┌────────

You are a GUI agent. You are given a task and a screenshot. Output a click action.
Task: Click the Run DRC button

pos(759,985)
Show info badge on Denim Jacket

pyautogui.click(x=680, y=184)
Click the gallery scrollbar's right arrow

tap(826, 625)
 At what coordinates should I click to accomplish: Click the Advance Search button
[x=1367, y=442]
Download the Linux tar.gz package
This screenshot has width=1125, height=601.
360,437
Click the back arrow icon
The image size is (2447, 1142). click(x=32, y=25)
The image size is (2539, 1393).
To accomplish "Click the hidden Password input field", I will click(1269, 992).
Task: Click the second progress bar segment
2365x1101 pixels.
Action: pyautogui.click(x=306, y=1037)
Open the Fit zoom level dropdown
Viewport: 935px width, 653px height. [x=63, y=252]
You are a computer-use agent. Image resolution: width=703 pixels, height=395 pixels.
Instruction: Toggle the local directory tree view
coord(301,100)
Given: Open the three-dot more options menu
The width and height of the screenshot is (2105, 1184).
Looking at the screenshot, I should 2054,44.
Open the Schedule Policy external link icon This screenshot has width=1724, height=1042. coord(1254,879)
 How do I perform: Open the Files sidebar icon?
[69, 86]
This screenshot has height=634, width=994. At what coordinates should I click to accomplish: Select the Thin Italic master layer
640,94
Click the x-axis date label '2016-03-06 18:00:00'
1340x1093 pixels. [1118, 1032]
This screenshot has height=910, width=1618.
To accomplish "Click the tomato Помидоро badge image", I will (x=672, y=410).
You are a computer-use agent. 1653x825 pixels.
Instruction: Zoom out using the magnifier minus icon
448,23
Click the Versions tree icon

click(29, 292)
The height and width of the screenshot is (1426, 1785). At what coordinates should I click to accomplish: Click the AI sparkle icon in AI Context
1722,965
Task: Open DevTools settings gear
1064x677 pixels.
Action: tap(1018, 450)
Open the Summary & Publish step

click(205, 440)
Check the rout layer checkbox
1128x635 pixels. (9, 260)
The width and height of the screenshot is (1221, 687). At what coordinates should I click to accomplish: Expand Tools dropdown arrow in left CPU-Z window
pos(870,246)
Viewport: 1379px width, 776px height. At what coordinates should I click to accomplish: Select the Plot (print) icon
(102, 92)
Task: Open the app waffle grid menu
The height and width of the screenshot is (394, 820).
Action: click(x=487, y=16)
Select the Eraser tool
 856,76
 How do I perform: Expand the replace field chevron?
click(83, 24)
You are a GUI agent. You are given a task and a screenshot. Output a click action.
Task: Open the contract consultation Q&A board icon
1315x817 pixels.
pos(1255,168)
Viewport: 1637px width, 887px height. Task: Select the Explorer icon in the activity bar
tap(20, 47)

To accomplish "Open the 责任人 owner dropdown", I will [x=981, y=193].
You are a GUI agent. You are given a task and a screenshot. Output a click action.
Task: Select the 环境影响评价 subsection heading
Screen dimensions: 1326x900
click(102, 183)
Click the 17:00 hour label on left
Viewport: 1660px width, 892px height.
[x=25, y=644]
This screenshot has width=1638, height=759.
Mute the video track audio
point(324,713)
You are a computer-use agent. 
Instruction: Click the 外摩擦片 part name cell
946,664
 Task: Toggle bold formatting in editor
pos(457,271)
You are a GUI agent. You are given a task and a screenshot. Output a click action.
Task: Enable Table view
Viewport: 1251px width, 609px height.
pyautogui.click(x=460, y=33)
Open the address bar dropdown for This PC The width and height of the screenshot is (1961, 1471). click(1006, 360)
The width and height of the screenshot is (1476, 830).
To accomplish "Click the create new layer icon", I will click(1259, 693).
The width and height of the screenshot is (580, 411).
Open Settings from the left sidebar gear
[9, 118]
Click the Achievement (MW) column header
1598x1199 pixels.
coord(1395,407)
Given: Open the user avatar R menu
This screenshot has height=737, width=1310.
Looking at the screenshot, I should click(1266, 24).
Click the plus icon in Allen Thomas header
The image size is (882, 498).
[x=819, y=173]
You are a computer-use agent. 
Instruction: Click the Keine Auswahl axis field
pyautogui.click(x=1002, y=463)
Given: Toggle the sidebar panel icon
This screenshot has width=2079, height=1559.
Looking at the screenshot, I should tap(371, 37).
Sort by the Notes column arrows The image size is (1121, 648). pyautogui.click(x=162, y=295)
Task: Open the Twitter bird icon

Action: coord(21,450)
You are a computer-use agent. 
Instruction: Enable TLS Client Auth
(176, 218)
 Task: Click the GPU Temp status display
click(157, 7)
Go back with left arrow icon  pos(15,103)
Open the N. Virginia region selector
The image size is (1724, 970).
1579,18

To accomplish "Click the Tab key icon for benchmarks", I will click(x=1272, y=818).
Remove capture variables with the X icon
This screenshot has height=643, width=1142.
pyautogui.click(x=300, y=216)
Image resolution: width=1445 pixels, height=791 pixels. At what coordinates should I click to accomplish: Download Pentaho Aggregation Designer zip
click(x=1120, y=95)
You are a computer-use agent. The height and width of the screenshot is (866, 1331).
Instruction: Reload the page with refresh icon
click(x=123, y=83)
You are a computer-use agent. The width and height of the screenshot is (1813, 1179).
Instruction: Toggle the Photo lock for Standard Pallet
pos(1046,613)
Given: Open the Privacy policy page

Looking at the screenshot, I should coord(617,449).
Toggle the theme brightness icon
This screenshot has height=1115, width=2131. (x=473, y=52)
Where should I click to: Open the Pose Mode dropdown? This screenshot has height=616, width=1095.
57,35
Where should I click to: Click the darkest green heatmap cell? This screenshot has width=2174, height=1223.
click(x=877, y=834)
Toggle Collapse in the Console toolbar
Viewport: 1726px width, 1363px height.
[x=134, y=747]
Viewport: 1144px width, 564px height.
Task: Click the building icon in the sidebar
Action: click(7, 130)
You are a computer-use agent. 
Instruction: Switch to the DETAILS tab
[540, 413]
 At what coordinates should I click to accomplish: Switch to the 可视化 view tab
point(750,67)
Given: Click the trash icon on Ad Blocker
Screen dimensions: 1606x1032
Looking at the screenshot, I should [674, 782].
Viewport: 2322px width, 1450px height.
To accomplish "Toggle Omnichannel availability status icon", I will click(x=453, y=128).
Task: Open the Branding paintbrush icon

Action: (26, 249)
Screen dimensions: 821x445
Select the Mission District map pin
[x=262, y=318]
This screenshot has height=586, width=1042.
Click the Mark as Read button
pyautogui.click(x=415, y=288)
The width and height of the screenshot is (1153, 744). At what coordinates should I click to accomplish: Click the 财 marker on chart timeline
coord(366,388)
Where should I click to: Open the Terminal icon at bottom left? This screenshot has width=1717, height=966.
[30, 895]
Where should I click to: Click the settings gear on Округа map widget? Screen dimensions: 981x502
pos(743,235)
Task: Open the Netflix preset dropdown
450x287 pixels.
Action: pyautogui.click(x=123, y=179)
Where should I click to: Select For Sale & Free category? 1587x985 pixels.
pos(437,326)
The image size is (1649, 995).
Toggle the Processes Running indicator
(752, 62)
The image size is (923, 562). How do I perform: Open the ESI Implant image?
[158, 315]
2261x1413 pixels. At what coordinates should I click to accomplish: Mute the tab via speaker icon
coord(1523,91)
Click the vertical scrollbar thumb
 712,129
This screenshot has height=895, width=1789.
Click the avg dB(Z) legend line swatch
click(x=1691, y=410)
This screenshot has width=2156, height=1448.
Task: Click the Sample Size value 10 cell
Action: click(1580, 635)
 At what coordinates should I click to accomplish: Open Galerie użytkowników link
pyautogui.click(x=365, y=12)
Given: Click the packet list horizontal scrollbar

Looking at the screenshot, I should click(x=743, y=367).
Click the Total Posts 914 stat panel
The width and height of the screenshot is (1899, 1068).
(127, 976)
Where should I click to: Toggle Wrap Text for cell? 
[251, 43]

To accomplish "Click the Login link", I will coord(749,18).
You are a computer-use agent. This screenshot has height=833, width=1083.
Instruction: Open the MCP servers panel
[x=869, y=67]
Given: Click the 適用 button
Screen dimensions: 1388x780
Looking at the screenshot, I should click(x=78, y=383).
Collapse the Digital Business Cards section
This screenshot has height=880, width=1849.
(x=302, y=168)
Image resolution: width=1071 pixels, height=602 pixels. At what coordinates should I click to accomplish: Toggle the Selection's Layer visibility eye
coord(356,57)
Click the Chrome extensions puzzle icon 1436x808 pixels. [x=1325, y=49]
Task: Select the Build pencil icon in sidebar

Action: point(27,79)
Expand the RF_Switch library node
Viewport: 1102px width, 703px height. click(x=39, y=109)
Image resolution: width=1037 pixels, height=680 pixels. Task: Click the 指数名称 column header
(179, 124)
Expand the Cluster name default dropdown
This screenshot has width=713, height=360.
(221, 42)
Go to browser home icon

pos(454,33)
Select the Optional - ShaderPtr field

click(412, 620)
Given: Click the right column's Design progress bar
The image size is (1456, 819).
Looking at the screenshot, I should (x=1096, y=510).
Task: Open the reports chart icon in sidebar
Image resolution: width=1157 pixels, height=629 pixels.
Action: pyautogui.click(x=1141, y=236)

└────────

Task prompt → Everything above from the line containing "Open the Fit zoom level dropdown" through the line containing "Given: Open the three-dot more options menu" must be copied exactly. Nothing outside that range belongs in the answer.

Completed exercise →
Open the Fit zoom level dropdown
Viewport: 935px width, 653px height. [x=63, y=252]
You are a computer-use agent. Image resolution: width=703 pixels, height=395 pixels.
Instruction: Toggle the local directory tree view
coord(301,100)
Given: Open the three-dot more options menu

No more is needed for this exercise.